CASIA OpenIR  > 毕业生  > 硕士学位论文
基于特征学习和伪标签预测的弱监督行人搜索方法研究
王本智
2024-05
Pages76
Subtype硕士
Abstract

行人搜索技术旨在将行人检测和再识别统一到同一框架中,在确定行人位置的同时提供其身份特征,以提升系统的性能和效率。行人搜索作为行人检测和再识别的联合任务,有监督训练时需要同时对行人位置和行人身份进行标注,这无疑增加了数据标注成本。针对目前有监督行人搜索标注成本较高的问题,本论文致力于研究弱监督设置下如何高效完成行人搜索任务,其中,弱监督设置指仅通过行人位置标注完成行人搜索。通过这种方式能够显著降低标注成本,有助于提高行人搜索任务的实际应用价值。本论文主要贡献如下:

1.提出了一种基于尺度不变性特征学习的端到端弱监督行人搜索框架。

由于行人目标可能在不同的时间和场景下被不同摄像机捕捉,这导致行人目标距离摄像机的远近不同,同一个行人通常拥有不同尺度的图像,这使得行人间的匹配变得更加困难。例如同一行人在不同尺度下的特征相似度降低、不同行人在相似尺度下的特征相似度提高;另一方面,小尺度图像包含的行人信息较少,会影响伪标签预测的准确度。针对端到端弱监督行人搜索技术面临的尺度问题,本论文提出基于尺度不变性特征学习的端到端弱监督行人搜索框架,该框架包括尺度不变性特征学习模块和动态多标签学习模块。其中,尺度不变性特征学习模块通过引入自相似驱动的尺度不变损失函数并构造出跨尺度正负样本对,促使模型提取行人目标的尺度不变性特征;另外,为了缓解阈值设置不当导致标签预测错误的问题,本论文提出一种动态多标签学习模块,即,将伪标签预测视为多标签分类问题,并通过动态阈值调节的方式渐进地完成伪标签预测。

2.提出了一种基于多层适配微调的二阶段弱监督行人搜索框架。

考虑到行人检测器对正样本的判定相对宽松,可能导致检测算法输出的边界框对下游行人再识别任务而言是次优的,即,边界框内可能丢失行人目标的关键判别信息或引入干扰信息。针对二阶段弱监督行人搜索中检测结果与行人再识别模型不适配的问题,本论文提出基于多层适配微调的二阶段弱监督行人搜索框架,该框架包括多层适配微调模块和多层次伪标签预测模块。其中,多层适配微调模块通过在预训练行人再识别模型各层中加入特定的适配器进行微调,从而使行人再识别模型以检测结果裁剪图像作为输入时也可以输出具有判别力的行人身份特征。进一步地,本文提出多层次知识蒸馏损失函数,对行人再识别模型以检测结果裁剪图像为输入时产生的中间特征进一步进行约束,以此得到更具判别力的行人身份特征。此外,以往的伪标签预测方法通常在准确率和召回率之间进行权衡,以此得到较好的性能,但会导致召回率或准确率受损。针对这一问题,本论文提出多层次伪标签预测模块,该模块旨在在保持伪标签召回率的同时,提高其准确率,从而生成更高质量的伪标签完成模型训练。

Other Abstract

Person search aims to unify pedestrian detection and person re-identification within the same framework, identifying pedestrian locations while providing their identity features to enhance the system's performance and efficiency. As a joint task of pedestrian detection and re-identification, supervised training requires simultaneous labeling of pedestrian locations and identities, undoubtedly increasing the cost of data labeling. Aiming at the problem of high labeling cost of supervised person search, this thesis is devoted to researching how to efficiently complete the person search task under the weakly supervised setting, in which the weakly supervised setting refers to completing the person search only through the labeling of the pedestrian's location. In this way, the labeling cost can be significantly reduced and the practical application value of the person search task can be improved. The main contributions of this thesis are as follows:

1. Proposing an end-to-end weakly supervised person search framework based on scale-invariant feature learning.
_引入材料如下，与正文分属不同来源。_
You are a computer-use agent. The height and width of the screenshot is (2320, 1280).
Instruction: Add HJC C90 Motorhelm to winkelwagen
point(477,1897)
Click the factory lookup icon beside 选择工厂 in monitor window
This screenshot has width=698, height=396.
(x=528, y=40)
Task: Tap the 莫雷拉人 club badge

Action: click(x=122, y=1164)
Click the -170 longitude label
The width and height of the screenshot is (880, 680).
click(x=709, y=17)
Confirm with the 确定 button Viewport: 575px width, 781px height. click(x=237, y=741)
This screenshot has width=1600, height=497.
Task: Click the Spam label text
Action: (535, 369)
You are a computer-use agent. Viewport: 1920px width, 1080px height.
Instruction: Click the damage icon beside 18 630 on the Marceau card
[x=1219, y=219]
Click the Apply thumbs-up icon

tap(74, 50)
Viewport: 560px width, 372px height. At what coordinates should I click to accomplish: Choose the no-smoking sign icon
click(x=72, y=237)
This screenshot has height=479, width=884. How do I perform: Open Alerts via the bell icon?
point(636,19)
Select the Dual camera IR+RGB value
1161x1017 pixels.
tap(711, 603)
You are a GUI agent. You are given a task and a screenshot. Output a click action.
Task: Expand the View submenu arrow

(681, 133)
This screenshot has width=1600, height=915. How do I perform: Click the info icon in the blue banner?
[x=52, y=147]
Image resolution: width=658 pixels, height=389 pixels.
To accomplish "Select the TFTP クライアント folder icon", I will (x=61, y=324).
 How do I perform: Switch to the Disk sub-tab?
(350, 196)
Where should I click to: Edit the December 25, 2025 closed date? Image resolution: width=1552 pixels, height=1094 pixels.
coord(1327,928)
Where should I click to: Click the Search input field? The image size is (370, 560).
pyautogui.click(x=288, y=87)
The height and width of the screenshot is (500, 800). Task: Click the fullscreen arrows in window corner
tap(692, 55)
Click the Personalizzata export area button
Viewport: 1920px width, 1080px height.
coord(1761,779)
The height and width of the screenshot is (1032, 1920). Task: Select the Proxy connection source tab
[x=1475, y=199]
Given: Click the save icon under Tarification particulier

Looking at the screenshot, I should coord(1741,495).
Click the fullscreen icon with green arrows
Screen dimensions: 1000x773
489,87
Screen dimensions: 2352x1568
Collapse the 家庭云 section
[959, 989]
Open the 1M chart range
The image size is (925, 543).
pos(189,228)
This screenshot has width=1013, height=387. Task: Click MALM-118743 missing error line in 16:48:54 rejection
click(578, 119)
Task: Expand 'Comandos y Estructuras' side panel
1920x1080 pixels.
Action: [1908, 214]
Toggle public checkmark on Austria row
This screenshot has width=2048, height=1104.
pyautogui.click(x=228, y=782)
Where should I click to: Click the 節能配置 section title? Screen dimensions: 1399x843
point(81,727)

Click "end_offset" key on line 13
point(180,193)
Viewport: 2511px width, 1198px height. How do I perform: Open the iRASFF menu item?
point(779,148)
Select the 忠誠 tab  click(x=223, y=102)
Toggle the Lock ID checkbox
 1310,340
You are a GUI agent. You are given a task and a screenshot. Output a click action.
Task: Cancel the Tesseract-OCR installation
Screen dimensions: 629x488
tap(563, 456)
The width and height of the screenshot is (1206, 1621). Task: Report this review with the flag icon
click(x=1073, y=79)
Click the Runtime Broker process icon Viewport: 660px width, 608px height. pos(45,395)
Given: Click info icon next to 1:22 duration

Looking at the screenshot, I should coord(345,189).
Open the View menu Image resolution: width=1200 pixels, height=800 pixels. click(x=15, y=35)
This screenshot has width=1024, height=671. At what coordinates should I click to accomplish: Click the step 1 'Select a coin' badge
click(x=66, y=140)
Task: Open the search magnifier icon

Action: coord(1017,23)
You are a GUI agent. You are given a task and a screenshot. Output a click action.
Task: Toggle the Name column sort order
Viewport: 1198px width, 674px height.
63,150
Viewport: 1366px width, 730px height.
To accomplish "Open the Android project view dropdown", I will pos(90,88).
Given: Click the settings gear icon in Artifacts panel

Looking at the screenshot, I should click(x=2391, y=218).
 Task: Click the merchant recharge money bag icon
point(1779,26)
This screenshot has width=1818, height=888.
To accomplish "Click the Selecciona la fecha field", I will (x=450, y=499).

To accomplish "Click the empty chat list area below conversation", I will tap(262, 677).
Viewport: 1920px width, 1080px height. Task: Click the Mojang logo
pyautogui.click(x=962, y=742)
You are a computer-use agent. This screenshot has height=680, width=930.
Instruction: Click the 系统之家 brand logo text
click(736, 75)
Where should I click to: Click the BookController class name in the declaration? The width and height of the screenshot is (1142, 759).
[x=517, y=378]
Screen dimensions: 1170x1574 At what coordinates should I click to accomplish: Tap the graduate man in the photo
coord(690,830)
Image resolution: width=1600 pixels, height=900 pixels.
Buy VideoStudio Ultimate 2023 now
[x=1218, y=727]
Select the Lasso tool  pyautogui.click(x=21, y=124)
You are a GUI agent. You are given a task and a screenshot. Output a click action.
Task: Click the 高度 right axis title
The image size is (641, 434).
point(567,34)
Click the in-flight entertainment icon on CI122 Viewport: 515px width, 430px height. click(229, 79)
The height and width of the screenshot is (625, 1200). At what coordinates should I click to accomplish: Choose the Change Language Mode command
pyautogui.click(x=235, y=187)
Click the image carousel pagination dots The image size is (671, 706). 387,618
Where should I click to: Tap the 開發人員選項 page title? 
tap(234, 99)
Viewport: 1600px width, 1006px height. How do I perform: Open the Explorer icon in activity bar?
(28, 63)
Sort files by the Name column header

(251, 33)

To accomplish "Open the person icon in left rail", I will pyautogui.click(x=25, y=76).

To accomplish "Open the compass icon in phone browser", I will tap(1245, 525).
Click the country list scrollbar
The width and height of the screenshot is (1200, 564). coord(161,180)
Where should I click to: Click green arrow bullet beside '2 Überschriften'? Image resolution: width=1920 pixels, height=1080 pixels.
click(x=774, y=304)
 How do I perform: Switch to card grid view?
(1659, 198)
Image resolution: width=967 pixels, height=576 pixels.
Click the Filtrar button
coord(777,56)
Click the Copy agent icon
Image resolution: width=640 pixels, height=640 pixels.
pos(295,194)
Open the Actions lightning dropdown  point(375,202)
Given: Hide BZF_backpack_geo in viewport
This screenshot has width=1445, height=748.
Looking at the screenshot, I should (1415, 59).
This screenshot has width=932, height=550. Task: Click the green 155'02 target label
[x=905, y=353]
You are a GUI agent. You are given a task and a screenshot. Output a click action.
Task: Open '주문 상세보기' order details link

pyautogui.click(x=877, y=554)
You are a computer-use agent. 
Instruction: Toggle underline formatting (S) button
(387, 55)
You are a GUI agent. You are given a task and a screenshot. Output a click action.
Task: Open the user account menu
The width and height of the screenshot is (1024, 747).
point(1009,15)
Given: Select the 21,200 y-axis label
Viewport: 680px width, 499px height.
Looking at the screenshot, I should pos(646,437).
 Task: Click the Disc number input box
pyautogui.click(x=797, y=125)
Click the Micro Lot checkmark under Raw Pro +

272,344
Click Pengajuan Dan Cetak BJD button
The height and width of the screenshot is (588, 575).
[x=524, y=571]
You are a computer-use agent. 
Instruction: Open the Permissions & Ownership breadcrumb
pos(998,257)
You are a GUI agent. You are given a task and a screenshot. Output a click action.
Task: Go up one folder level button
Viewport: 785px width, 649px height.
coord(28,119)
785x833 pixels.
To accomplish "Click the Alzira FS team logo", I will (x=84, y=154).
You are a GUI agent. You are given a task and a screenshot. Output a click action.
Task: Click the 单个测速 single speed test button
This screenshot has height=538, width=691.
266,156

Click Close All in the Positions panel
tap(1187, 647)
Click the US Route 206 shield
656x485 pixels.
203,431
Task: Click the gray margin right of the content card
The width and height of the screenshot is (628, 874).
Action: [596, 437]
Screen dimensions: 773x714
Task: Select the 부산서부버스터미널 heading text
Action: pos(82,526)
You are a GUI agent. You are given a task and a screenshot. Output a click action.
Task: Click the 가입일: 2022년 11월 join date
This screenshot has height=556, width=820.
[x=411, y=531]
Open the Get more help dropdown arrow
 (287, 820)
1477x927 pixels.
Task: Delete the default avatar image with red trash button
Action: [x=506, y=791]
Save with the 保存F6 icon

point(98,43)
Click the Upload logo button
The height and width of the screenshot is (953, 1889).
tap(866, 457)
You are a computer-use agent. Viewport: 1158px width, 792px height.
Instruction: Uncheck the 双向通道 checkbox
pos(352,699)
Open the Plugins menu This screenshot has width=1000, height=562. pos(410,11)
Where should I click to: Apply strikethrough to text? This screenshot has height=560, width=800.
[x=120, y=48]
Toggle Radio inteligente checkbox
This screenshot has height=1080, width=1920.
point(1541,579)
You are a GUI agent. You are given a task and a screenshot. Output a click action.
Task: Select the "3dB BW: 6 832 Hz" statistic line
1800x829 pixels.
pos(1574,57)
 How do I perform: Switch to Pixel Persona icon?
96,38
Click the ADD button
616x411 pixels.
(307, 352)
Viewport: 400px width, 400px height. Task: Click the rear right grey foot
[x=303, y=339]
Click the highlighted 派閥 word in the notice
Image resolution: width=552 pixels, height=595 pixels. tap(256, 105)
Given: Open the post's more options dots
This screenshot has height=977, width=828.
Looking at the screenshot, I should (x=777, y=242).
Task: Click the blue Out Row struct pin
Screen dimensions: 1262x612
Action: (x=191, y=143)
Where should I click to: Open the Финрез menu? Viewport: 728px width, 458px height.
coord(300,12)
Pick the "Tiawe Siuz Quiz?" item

Due to pedestrians potentially being captured by different cameras at different times and scenes, this leads to varying distances between the pedestrian subjects and the cameras. The same pedestrian often has images of different scales, making matching between pedestrians more challenging. For example, the feature similarity of the same pedestrian decreases under different scales, while the feature similarity between different pedestrians increases under similar scales. On the other hand, images of smaller scales contain less information about the pedestrian, affecting the accuracy of pseudo label predictions. 
To address the scale issue faced by end-to-end weakly supervised person search, this thesis proposes an end-to-end weakly supervised person search framework based on scale-invariant feature learning. This framework comprises a scale-invariant feature learning module and a dynamic multi-label learning module. The scale-invariant feature learning module encourages the model to extract scale-invariant features of pedestrian targets by introducing a self-similarity driven scale-invariant loss function and constructing cross-scale positive and negative sample pairs. Additionally, to mitigate the issue of incorrect label prediction due to improper threshold settings, this thesis introduces a dynamic multi-label learning module. This module treats pseudo label prediction as a multi-label classification problem and progressively completes pseudo label prediction by adjusting the threshold dynamically.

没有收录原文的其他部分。